Ma per chi come me inala solo il Popper, tutto sta a capire, in queste guerre, chi azzanna belando e chi, pur ululando, finisce sbranato. Assegnate voi le parti, ché tanto la favola non dimostra un bel niente.
Articolo uscito sul Foglio il 1 marzo 2014 con il titolo La vittima che azzanna
Visto che ogni tano li citi, ricordiamo l’articolo di F&L sulla lagna come modalità essenziale della comunicazione moderna.
eliaspallanzani
marzo 2, 2014 at 1:18 PM
Egregio sig. Vitiello,
la citazione di “Ho visto un re” non è corretta, perchè in quel testo lo jus lagnae non è universalmente distribuito (e praticato): ce lo hanno solo i ricchi ed il povero è privato del diritto di lagnarsi.

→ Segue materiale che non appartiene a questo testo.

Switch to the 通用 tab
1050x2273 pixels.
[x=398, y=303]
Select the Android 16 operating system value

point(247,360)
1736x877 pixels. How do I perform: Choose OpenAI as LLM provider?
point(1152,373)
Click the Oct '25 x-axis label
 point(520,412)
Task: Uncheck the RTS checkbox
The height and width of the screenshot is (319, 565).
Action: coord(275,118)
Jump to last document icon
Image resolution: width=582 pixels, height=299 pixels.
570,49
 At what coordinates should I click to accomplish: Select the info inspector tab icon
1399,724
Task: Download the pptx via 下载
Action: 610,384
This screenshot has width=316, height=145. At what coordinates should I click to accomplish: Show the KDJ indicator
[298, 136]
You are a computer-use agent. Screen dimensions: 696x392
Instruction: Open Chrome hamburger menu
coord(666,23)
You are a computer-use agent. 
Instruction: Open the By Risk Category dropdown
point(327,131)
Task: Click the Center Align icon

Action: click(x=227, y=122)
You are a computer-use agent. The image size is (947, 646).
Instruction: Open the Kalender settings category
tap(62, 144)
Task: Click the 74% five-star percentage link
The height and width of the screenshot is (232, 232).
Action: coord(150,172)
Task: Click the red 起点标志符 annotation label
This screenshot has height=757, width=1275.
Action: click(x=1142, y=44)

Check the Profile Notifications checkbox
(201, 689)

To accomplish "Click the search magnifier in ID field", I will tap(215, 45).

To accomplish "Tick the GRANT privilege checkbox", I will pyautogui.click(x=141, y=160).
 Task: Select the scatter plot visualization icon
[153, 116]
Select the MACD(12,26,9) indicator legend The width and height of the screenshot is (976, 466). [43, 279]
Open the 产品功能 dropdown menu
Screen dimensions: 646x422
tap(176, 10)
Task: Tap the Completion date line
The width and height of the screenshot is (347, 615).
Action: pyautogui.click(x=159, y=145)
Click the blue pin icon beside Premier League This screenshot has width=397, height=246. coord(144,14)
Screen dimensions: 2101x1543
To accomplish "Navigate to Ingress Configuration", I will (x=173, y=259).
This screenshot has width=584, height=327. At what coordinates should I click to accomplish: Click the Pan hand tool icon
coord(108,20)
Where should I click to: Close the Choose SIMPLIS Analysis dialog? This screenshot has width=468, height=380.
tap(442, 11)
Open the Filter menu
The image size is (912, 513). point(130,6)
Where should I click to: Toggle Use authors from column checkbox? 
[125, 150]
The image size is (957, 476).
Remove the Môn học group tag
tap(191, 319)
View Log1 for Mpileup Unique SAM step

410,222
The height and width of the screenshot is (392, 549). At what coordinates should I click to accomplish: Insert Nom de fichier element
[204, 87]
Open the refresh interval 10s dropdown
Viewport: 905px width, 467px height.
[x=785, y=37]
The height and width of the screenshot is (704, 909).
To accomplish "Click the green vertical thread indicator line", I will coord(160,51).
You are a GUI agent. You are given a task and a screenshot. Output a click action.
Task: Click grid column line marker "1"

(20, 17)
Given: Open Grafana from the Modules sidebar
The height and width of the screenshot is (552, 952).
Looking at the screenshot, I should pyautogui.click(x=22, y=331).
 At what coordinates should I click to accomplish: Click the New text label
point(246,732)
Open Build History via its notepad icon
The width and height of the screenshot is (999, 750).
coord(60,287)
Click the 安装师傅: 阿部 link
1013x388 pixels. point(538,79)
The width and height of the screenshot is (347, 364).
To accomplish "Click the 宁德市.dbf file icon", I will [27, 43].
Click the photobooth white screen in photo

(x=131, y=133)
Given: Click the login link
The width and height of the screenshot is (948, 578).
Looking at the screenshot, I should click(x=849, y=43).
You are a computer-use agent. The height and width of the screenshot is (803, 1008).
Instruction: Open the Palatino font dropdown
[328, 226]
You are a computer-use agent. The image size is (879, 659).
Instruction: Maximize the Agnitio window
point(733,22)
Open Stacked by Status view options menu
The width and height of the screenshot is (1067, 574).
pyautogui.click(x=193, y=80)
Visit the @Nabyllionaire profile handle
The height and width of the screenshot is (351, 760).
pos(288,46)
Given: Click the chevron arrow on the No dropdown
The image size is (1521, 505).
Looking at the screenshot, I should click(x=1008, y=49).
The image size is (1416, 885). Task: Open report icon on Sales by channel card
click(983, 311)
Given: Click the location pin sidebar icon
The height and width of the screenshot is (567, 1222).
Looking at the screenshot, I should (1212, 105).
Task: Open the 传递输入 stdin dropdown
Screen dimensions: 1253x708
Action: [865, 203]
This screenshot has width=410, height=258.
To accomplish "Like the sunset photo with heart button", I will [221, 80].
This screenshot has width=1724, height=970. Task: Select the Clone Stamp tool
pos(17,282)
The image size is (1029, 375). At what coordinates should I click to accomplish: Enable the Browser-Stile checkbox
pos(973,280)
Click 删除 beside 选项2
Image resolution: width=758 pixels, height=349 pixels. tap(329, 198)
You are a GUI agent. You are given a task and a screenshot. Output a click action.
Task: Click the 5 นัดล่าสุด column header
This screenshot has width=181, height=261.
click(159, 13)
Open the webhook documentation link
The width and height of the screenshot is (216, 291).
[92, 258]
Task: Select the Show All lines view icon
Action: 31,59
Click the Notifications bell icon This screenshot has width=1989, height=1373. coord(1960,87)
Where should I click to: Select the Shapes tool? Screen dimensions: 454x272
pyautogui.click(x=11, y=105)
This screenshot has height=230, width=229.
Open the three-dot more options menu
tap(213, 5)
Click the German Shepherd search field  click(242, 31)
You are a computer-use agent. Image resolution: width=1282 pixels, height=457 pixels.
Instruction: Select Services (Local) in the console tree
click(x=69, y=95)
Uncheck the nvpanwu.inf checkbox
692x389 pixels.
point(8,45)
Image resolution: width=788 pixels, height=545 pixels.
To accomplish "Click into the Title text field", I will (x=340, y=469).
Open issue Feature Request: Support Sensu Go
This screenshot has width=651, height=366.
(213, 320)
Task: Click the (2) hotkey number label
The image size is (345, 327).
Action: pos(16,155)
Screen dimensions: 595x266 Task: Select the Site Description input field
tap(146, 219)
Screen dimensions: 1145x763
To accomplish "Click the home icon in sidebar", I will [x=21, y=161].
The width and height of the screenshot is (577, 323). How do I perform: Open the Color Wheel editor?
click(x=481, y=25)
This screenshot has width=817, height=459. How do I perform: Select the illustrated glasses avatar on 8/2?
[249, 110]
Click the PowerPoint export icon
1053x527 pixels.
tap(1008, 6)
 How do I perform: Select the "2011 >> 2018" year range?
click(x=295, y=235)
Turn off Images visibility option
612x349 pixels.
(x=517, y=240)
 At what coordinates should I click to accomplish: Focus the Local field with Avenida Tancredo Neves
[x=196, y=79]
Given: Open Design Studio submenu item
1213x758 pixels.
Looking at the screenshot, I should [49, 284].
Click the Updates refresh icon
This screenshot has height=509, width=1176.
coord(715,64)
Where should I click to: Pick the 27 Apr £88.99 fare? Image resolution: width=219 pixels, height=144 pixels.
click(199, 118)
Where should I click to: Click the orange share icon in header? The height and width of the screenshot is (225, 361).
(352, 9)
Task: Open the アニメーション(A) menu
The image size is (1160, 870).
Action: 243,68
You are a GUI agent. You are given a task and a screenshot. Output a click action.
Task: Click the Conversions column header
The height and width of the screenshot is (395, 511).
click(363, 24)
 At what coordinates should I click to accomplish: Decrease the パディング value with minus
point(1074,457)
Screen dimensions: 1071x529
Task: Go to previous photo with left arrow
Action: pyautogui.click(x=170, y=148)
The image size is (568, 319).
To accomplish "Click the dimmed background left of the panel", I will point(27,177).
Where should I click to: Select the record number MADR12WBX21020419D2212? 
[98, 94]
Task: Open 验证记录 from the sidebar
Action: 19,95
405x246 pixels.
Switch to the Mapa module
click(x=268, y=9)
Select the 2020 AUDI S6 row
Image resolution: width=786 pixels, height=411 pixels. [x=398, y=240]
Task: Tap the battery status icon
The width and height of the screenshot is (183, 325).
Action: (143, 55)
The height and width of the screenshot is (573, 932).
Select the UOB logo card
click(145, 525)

P.s. è vero che nei Tribunali non c’è carta per le fotocopie, che nelle scuole (pubbliche) non c’è carta igienica che in molti ospedali (pubblici) devi portarti le lenzuola da casa, per fortuna non siamo ancora obbligati a ridacchiare
david
marzo 3, 2014 at 3:39 PM
La citazione è corretta, visto che parlavo appunto di potenti e potentati che si lagnano. Il discorso della carta, invece, ci porterebbe lontano: un’altra volta.
unpopperuno
marzo 3, 2014 at 3:43 PM
l’argomento della canzone non sono i potenti ed i potentati che si lagnano, è la repressione; a Lei sembra adatta a me neanche per sbaglio (credo sia la differenza tra essere liberale e libertario)
david
marzo 3, 2014 at 4:00 PM
Ho sempre simpatizzato per un partito che si diceva liberale, liberista e libertario. Dunque la differenza non mi riguarda.
unpopperuno
marzo 3, 2014 at 4:15 PM
Io sono di due secoli fa, per me il liberismo libertario non esiste.
david
marzo 3, 2014 at 4:42 PM
La favola insegna ai piccini che il potere è menzogna. Quindi stiano in guardia! Partecipa della retorica del potere anche un libro come “Critica della vittima”, il cui titolo è sbagliato, poiché il libro è in realtà una “critica della pseudo-vittima”. Chi critica una vittima vera si pone dalla parte del carnefice e andrebbe considerato come un essere ignobile. Immaginate uno che critichi Anna Frank accusandola di vittimismo. O che critichi Falcone e Borsellino accusandoli di vittimismo. Ecco, appunto.